The beginning of this general, human finite viewpoint, starting on day one of the creation week, constitutes the beginning of what Philip Gosse (the author of the book Omphalos, from which the name of our theory comes; I will speak about him more below) called "diachronic" history. Gosse distinguished "diachronic" from "prochronic" history. "Diachronic" history is history as commencing with creation and including all subsequent events in the created timeline. "Prochronic" history refers to the potentially infinite back story necessarily created by the creation of time, as discussed earlier.
Both prochronic and diachronic history are real. Neither is an illusion. And yet they have different functions in relationship to each other. Diachronic history is the actual story of history, the finite narrative in which the drama of history is carried out from beginning to end. Prochronic history exists as a back story attached to diachronic history, conceptually implied by the existence of diachronic history but not actually occurring within diachronic history (much as most novels have an implied back story which is never narrated within the novel itself but is attached to the narrative as being conceptually implied by it).
Since it is tied into the creation as part of its nature, the definite form of prochronic history will leave marks in the nature and essence of diachronic history. So, for example, if we find dinosaur fossils in the ground dating back to 70 million years ago, these fossils are there and have the form that they have not for no reason, but because they are the logical implication of certain aspects of prochronic history. So, on the one hand, we do not say that the dinosaur lived in diachronic history, for it lived only in prochronic history. However, on the other hand, we do not say that the fossils were planted in the ground as a deceptive appearance corresponding to nothing real. They do correspond to something real--they correspond to the definite events of prochronic history, and their nature is determined not arbitrarily but by the logical relationship that exists between themselves and certain prochronic events.
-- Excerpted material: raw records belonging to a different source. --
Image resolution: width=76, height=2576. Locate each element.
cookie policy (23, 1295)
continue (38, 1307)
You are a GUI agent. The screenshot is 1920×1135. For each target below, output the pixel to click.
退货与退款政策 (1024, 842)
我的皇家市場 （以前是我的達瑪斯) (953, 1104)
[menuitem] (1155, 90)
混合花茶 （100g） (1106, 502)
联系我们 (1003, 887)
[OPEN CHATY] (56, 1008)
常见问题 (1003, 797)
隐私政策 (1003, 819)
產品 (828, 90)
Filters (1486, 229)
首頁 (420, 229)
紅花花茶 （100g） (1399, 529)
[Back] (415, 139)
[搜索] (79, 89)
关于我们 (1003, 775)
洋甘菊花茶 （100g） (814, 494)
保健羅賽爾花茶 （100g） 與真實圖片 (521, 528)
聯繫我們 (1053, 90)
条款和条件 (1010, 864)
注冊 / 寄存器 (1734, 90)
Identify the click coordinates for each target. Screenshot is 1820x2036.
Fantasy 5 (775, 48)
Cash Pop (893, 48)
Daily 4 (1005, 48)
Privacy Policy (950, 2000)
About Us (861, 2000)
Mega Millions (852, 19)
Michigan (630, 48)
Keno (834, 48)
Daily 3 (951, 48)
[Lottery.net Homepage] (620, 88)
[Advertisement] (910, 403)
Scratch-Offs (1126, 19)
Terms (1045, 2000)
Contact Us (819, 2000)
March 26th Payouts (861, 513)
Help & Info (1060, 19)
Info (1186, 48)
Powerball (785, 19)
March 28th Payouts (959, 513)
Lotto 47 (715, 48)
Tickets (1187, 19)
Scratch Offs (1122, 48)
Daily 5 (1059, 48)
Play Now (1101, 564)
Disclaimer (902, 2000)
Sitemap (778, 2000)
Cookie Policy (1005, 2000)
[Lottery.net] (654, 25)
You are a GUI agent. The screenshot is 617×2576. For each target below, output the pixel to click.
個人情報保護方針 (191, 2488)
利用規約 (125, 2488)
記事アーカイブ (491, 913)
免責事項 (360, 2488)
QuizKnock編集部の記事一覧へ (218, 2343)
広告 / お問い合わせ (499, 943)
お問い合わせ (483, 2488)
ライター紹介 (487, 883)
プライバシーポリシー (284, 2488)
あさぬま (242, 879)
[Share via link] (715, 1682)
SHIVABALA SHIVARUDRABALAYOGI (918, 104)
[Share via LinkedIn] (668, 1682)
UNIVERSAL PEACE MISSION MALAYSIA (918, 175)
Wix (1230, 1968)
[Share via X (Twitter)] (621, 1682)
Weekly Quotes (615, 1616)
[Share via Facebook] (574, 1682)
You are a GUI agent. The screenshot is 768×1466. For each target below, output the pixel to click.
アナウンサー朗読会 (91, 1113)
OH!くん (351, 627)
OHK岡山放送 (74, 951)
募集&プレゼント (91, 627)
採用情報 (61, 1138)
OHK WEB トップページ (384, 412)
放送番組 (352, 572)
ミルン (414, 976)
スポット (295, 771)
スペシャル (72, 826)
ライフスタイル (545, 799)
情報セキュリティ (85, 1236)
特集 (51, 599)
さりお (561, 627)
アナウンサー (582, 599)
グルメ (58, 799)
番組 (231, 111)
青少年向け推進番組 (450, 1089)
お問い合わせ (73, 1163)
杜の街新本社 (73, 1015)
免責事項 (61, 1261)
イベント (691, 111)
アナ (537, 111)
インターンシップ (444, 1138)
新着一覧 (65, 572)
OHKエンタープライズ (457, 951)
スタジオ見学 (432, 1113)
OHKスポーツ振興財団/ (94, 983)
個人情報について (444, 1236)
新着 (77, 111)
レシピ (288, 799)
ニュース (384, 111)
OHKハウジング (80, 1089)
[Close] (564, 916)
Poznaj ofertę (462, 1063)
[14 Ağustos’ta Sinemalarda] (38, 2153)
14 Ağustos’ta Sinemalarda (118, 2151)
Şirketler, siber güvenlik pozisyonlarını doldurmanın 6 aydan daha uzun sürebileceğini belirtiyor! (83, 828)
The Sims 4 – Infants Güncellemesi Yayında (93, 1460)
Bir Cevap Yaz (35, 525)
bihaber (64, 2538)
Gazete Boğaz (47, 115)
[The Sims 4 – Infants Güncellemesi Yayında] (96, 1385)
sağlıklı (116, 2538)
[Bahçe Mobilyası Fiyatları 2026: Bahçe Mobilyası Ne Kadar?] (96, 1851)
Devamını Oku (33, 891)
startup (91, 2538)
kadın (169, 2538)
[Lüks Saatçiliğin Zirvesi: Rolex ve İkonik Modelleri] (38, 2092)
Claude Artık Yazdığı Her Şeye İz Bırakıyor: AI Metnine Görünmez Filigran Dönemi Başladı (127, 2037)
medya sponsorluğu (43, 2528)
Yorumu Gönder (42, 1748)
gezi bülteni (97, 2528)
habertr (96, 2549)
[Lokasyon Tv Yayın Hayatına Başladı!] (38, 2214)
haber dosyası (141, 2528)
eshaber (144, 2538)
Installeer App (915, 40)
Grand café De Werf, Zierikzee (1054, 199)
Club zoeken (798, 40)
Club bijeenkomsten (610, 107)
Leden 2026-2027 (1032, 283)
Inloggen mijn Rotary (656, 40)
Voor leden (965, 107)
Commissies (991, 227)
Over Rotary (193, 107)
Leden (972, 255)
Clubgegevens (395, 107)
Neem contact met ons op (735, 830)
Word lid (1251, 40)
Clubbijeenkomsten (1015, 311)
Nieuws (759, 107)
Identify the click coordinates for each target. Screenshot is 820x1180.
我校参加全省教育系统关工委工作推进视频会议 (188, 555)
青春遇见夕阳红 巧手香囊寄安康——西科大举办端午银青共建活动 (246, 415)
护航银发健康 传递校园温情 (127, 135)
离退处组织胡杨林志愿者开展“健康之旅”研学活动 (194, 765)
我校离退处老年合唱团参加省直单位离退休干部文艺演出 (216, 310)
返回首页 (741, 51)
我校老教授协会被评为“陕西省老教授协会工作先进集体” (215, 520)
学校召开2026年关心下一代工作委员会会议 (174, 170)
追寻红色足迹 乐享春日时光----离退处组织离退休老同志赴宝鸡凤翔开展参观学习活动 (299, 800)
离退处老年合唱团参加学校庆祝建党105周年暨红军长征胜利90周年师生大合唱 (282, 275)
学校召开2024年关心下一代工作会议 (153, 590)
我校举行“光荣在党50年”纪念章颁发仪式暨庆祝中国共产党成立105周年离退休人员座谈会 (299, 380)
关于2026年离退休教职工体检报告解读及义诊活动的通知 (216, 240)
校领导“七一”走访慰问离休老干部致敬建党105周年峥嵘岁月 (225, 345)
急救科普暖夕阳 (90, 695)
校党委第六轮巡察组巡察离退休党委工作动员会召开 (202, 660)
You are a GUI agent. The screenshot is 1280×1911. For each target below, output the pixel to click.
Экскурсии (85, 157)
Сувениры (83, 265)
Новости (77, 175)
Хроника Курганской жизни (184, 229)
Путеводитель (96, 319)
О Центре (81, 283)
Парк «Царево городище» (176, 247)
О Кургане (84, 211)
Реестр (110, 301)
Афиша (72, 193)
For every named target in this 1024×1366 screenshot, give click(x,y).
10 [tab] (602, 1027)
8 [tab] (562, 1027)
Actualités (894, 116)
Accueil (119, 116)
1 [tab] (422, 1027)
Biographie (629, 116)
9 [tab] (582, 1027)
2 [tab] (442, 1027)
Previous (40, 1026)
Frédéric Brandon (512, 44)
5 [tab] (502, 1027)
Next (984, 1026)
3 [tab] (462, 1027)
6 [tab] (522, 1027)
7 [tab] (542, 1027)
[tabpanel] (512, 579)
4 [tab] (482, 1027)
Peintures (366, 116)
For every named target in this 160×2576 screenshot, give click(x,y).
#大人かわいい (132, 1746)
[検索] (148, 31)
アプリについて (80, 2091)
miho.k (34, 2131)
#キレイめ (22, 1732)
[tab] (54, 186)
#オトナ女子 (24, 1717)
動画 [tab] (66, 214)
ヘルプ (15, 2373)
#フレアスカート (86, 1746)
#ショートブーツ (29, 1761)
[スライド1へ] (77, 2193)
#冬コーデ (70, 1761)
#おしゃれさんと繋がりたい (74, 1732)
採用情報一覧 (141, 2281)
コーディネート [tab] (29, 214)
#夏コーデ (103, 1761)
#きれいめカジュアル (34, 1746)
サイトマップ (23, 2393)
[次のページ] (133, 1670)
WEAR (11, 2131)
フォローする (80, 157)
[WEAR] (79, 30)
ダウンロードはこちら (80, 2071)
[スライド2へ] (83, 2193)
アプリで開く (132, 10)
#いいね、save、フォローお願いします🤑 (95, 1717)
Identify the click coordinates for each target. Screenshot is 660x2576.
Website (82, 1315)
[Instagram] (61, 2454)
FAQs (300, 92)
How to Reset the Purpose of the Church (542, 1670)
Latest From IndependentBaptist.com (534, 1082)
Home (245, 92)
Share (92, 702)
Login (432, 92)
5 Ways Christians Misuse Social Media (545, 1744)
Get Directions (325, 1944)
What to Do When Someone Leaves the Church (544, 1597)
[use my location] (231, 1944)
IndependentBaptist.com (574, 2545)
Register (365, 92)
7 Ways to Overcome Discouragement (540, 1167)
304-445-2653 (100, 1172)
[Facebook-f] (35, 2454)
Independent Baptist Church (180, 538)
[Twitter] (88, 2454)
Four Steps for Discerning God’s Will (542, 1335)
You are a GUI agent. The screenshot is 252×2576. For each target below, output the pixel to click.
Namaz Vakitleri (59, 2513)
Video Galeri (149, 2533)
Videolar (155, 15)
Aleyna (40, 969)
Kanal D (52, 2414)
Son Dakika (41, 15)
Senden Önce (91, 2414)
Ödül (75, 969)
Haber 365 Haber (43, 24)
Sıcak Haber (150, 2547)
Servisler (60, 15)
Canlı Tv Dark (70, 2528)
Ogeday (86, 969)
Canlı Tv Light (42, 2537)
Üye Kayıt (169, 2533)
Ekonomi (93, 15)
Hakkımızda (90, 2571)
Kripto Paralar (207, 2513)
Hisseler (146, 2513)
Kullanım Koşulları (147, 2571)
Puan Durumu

This is why we have an account of diachronic history in Genesis, while mainstream science (that is, the historical sciences such as paleontology) only tells us about the prochronic history. Genesis 1-11 is God's eye-witness account of the creation events that began diachronic history, while the natural sciences can't actually go back and see what happened in the past. They can only examine clues embedded in the universe and try to infer from them some past historical narrative. Since the universe was created in light of a prochronic back story and with an intended overall continuity with that back story (though with some significant, but probably not typically scientifically noticeable, discontinuities arising from the diachronic creation narrative), the clues that natural scientists find tend to be tied to the universe's prochronic history. There is no way to tell from these clues by themselves whether the narrative they point to is diachronic or prochronic.
So prochronic history really occurred, but it exists as a back story to the narrative of diachronic history.
I want to address one more question before we conclude. How does the theory I am presenting relate to the Omphalos theory of Philip Gosse?4 Gosse attempted to reconcile a mainstream scientific account of the history of the earth with six-day creationism by postulating that the universe itself might have a cyclical life-span built into its essence just as all plants and animals do. In God's plan, a sunflower, for example, is not merely a static entity; it is an entity that has several stages of progression that develop through time and which then reproduce themselves in the next generation. Because of this characteristic, God's creation of a particular sunflower must necessarily be a creation “in the middle,” involving the appearance and effects of previous developmental processes even when there actually were none. It doesn't matter if he created the sunflower as a seed, as halfway grown, as full grown, or in any other condition—it will always exhibit the marks of previous development. And this is true for all plants and animals. Gosse suggested that the entire universe might be designed in the same way, so that God's creation of the universe at any particular time would necessarily involve the marks and effects of previous history. A more recent excellent article by Joshua Klose and Martin Dowson, titled “The Appearance of Age in Recent Creation: Reimagining Philip Gosse's Omphalos,” has developed Gosse's theory further by replacing Gosse's own emphasis on cycles with the broader concept of previous causality. Like Gosse, they point out how the various characteristics of the created world suggest previous causal history in such a way that they could not have been created without bearing the marks of such past causal processes.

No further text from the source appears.